Le train des Bergeronnes

Jeune adolescent, le rêve de ma vie était de devenir conducteur de train. Hélas, à ma connaissance, aucune locomotive n'avait jamais traversé la Côte-Nord. Mais je fis un rêve étrange où avec mon frère François Guay, je découvrais une section abandonnée d'une voie de chemin de fer dans les champs en arrière de chez Nazaire Gagnon. Dans mon rêve, mon père (Marcel) nous expliquait que monsieur Léon Jean avait été choisi comme garde-barrière et que Baptiste Jean était le chef de train. Le convoi faisait une halte en arrière du cran à Alexandre. Je m’imaginais le sifflet du train porté en écho dans le paysage et les panaches de vapeur lors de la traversée du village.

Pourtant, tout cela aurait bien pu arriver. En janvier 1885, L'Écho des Laurentides annonçait un projet gigantesque : la construction d’un chemin de fer sur notre Côte-Nord entre Québec et Belle-Île au Labrador pour une longueur de 719 milles. L'objectif était de rapprocher d’Europe les grandes villes de l'Amérique en raccourcissant la traversée de l’océan à trois jours et en ne perdant la terre de vue que pendant une seule journée. On prévoyait aussi un embranchement à partir de Bersimis vers Chicoutimi.

La voie était prévue sur le plateau entre la ligne des hautes marées et le pied des montagnes qui varie d’un demi-mile à deux milles sur la Côte-Nord. Le fleuve assurant le transport des matériaux et des ouvriers et le bois se trouvant sur les lieux de construction, le projet pouvait être réalisé à un coût raisonnable, sans subvention, en dix-huit mois environ. La seule grande difficulté étant la traversée du Saguenay, mais un bateau-passeur ferait très effectivement ce service.

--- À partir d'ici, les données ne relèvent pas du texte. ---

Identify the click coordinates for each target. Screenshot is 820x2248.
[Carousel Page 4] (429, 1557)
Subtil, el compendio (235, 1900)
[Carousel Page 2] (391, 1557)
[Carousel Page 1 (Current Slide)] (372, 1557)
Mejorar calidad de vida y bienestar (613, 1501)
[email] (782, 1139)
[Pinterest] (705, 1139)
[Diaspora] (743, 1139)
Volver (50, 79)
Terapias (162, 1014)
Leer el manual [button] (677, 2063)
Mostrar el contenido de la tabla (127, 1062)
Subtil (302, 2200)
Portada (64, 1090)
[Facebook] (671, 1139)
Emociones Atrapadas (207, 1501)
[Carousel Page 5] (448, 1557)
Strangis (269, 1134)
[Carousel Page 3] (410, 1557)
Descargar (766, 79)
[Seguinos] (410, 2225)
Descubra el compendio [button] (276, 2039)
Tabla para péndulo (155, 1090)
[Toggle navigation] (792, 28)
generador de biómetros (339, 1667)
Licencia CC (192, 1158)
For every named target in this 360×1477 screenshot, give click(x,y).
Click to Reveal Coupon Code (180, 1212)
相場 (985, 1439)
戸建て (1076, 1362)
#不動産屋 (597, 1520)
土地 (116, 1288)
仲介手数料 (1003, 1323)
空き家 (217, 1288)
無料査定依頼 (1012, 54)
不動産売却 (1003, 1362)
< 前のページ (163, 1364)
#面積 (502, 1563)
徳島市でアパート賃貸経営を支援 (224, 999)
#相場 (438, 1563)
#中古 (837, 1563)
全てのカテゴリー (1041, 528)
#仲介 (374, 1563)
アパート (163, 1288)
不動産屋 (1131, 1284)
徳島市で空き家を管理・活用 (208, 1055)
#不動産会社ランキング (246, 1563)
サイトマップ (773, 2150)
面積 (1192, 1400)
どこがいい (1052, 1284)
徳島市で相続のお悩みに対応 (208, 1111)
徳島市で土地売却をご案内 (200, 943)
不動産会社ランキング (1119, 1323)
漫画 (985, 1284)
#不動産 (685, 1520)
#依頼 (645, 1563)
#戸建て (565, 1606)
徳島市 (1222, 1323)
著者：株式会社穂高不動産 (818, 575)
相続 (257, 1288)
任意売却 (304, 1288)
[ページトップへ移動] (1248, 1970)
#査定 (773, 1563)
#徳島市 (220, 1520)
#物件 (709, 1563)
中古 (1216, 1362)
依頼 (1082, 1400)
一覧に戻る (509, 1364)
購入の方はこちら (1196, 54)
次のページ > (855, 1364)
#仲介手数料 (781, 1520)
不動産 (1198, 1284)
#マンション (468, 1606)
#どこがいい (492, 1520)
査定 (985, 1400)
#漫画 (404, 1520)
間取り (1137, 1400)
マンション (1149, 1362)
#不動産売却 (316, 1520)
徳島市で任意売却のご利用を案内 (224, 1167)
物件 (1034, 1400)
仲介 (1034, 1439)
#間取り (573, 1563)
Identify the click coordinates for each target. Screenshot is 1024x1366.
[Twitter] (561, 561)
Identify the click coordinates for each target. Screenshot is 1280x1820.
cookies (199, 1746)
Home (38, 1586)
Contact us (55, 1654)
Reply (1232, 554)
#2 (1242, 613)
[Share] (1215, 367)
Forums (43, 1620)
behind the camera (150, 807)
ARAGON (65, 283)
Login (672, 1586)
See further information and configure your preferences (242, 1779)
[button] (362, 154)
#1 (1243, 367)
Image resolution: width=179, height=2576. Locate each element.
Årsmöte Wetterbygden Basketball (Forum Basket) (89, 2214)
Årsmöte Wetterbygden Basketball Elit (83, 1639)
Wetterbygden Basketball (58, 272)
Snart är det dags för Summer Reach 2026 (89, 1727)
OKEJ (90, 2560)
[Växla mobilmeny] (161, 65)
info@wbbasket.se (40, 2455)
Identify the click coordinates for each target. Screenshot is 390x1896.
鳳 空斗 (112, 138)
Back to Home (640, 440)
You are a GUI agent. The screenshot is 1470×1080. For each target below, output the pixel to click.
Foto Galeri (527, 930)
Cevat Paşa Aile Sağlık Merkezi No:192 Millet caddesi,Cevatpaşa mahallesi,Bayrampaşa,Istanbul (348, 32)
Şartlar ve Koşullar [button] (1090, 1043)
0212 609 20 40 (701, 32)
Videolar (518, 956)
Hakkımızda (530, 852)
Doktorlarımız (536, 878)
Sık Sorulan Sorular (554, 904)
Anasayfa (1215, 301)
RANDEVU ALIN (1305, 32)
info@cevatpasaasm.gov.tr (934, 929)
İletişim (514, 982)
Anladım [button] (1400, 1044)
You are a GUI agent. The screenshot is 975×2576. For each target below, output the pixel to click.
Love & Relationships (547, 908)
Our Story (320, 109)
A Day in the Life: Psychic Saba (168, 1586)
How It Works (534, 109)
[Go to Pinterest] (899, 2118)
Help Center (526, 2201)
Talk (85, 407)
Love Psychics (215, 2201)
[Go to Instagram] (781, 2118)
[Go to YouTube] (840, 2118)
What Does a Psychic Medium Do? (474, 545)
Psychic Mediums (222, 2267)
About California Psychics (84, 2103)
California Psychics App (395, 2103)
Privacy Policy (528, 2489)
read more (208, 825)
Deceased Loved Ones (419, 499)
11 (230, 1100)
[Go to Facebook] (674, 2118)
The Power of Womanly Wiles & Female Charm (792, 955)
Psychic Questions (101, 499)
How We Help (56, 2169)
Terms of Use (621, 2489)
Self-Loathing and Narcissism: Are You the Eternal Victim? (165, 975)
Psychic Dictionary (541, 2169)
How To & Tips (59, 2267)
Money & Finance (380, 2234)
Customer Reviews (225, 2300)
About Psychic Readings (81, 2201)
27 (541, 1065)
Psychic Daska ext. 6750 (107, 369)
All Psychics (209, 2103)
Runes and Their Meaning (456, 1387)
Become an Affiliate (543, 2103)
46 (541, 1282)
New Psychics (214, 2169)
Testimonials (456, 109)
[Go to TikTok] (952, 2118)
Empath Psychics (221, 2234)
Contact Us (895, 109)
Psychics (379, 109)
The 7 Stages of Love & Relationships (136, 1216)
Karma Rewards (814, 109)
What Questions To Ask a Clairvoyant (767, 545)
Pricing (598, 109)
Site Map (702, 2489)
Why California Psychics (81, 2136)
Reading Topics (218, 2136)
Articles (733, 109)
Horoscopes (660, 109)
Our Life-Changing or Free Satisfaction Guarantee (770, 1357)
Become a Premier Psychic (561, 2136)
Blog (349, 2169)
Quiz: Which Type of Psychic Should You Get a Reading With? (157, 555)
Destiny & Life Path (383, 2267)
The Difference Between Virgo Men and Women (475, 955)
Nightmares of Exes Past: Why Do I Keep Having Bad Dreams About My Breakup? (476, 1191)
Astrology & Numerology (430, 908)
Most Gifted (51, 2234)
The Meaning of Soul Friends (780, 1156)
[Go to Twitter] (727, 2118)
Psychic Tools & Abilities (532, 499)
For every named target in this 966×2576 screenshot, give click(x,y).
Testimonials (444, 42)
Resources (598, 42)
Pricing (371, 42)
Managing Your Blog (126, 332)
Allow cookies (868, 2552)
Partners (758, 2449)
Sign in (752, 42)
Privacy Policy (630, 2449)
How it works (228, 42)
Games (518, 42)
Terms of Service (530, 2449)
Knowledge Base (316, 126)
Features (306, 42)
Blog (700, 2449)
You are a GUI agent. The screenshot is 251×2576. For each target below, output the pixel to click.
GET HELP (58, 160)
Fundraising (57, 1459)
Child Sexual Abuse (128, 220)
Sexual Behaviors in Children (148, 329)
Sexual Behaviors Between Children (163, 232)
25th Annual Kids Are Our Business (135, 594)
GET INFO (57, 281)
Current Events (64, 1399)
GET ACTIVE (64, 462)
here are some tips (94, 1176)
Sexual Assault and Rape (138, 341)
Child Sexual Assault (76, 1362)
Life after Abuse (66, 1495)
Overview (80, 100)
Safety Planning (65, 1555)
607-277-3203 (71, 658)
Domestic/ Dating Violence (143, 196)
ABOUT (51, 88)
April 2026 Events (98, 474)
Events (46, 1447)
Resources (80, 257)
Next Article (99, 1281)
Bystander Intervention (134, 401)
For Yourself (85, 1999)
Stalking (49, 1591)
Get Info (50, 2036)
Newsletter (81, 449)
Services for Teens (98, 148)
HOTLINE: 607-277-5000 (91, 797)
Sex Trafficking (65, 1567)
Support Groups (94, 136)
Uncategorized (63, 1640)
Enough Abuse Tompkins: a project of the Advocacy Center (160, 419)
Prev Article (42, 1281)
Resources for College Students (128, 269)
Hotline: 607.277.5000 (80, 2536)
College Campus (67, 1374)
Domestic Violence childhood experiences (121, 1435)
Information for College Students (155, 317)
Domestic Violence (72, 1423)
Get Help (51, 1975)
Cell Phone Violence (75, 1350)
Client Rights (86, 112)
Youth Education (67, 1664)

Le 26 janvier 1911, le Progrès du Saguenay rapporte que des hommes d'affaires sont toujours prêts à réaliser un projet de train sur la Côte-Nord en lui procurant un immense avantage au point de vue agricole, industriel et commercial.

Bien plus tard, en 1956, le Conseil de Ville de Chicoutimi soumet encore un mémoire appuyant un projet de chemins de fer devant relier Baie-Comeau à Chicoutimi-Nord. Mais dans l'édition du 7 avril 1960, l'historien Mgr Victor Tremblay constate que tous ces projets sont désormais définitivement relégués au rang de rêves.